Em princípio, as decisões proferidas em 2.ª instância pelos TCA’s não são susceptíveis de recurso para o STA. Mas, excepcionalmente, tais decisões podem ser objecto de recurso de revista em duas hipóteses: quando estiver em causa a apreciação de uma questão que, pela sua relevância jurídica ou social, assuma uma importância fundamental; ou quando a admissão da revista for claramente necessária para uma melhor aplicação do direito («vide» o art. 150º, n.º 1, do CPTA).
«In casu», a autora e aqui recorrente instaurou um meio cautelar a fim de suspender a eficácia de um acto emanado do Banco de Portugal – que indeferiu o pedido dela, de autorização para exercer a actividade de intermediária de créditos, porque o seu gerente foi condenado pela prática de seis crimes de abuso de confiança fiscal – e impor provisoriamente ao requerido a emissão do «contrarius actus».
O TAF, antecipando o conhecimento da causa principal, considerou que aquelas condenações penais não justificavam o acto de indeferimento, pelo que julgou a acção procedente e condenou o réu a registar a autora como habilitada para o exercício da referida actividade de intermediação.
Mas o TCA entendeu que tal condenação do gerente da autora pela prática de crimes fiscais suportava logo um juízo de falta de idoneidade – pormenor que seria bastante para tornar o acto imune a um qualquer erro grosseiro ou manifesto.

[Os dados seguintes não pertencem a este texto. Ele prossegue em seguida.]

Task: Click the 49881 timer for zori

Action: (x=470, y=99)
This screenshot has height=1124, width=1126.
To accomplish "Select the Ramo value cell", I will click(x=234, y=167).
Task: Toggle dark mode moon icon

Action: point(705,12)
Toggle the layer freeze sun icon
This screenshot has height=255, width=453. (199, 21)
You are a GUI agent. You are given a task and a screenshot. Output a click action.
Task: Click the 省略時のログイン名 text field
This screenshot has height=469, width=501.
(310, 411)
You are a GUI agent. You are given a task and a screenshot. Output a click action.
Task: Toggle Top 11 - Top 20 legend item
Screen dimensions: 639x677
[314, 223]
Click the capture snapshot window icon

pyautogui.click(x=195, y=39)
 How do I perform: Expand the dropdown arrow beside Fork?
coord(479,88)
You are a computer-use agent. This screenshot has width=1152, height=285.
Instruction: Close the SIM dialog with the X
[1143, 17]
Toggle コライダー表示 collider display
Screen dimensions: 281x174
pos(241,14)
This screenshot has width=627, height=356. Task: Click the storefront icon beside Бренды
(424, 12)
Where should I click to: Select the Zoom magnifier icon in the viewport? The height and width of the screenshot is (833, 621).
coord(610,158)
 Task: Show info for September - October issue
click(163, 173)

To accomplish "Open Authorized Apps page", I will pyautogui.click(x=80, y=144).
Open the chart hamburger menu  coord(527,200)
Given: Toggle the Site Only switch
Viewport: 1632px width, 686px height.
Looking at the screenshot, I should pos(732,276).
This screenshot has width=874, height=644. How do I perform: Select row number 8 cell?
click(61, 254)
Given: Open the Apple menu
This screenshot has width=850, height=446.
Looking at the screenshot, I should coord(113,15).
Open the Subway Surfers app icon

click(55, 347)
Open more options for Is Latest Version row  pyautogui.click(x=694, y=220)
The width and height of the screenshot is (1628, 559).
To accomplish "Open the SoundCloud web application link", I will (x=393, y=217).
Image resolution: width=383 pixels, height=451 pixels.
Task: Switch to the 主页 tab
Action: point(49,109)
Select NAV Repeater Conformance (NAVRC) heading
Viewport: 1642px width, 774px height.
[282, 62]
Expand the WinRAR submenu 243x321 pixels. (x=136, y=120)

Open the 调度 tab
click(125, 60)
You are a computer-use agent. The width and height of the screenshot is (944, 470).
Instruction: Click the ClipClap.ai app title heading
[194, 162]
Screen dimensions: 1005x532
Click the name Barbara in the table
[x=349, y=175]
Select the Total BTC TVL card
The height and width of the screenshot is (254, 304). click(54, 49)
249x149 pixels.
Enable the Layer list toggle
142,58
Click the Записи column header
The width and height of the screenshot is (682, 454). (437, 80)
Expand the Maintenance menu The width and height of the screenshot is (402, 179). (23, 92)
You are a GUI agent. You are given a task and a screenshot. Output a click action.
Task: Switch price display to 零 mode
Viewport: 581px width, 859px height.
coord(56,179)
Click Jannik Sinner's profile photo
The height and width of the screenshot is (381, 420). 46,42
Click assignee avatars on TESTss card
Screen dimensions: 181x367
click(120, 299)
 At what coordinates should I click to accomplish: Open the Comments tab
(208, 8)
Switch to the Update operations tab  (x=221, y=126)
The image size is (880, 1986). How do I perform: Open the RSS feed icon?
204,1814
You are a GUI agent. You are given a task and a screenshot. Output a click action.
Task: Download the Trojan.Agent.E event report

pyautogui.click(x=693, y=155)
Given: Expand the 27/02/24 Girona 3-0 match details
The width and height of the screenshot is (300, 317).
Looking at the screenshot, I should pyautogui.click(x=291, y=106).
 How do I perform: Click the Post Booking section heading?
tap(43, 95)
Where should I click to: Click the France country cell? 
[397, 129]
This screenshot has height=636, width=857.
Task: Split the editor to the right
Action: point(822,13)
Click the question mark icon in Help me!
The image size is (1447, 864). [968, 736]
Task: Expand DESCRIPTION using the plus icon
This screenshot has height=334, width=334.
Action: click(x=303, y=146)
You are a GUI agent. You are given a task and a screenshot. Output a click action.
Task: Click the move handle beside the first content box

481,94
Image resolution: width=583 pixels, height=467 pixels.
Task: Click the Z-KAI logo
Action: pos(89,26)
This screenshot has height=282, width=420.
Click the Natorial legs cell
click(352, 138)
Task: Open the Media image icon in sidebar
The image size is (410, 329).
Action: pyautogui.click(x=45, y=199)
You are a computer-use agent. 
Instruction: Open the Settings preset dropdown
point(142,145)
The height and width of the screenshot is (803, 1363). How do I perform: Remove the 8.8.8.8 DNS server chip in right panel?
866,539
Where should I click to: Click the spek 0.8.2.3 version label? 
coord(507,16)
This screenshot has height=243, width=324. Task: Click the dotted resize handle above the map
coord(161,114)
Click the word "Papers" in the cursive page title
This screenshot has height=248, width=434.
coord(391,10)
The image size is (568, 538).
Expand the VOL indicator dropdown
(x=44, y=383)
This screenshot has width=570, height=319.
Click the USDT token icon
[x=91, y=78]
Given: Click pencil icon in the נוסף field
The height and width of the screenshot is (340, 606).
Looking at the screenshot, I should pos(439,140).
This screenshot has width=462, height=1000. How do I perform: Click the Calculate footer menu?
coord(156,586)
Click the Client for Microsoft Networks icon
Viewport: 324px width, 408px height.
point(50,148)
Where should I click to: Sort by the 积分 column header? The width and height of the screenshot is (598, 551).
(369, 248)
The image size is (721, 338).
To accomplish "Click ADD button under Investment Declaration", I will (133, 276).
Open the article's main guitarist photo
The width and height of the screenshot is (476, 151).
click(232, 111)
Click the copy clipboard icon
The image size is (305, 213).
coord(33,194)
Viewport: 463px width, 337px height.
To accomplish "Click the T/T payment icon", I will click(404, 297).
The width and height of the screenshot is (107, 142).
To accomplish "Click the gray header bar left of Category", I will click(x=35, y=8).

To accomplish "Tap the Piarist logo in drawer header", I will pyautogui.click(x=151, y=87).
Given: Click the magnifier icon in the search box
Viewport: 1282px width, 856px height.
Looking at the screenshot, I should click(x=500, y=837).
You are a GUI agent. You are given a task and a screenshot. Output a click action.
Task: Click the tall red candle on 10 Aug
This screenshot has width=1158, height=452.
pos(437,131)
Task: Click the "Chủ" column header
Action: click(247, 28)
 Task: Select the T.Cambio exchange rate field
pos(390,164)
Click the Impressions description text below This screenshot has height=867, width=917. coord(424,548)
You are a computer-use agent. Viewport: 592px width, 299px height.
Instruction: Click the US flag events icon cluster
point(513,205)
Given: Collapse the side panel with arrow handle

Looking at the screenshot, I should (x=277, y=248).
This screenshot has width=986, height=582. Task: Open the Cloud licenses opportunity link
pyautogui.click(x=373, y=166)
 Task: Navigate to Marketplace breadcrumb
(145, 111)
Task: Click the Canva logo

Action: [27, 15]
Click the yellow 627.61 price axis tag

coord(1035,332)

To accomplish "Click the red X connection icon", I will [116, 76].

Ademais, e, porque ao Banco de Portugal compete avaliar este tipo de assuntos, nada apontaria para a ilegalidade do acto. Assim, o acórdão recorrido revogou a pronúncia do TAF e julgou a acção improcedente.
Na sua revista, a recorrente insurge-se contra o aresto dizendo, fundamentalmente, que as ditas condenações penais não trazem uma exclusão automática da idoneidade para intermediar créditos e, sobretudo, que não podem trazê-la perpetuamente.
Mas a recorrente não é persuasiva. Como o TCA explicou, o Banco de Portugal decidiu num domínio em que dispõe de prerrogativas de avaliação, ou seja, de uma liberdade avaliativa e decisória; de modo que a efectiva sindicabilidade do acto supunha que nele existisse um qualquer vício notório ou palmar – que as circunstâncias do caso não evidenciam.
Por outro lado, o acórdão «sub specie» disse – com manifesta plausibilidade – que o acto está temporalmente situado, pelo que não é interpretável no sentido de que introduziu um impedimento ou obstáculo «para sempre».
Assim, as «quaestiones juris» colocadas no recurso – aliás, desprovidas de uma complexidade impositiva da intervenção do Supremo – foram solucionadas pelo TCA Norte de maneira correcta ou, pelo menos, credível.
Pelo que deve prevalecer, neste processo, a regra da excepcionalidade das revistas.

Nestes termos, acordam em não admitir a revista.
Custas pela recorrente.

Lisboa, 9 de Julho de 2020. – Madeira dos Santos (relator; e, nos termos do artº 15º A do DL nº 10-A/2020, de 13/3, atesto que os Exmºs Juízes Adjuntos - os Srs. Conselheiros Teresa de Sousa e Carlos Carvalho - têm voto de conformidade).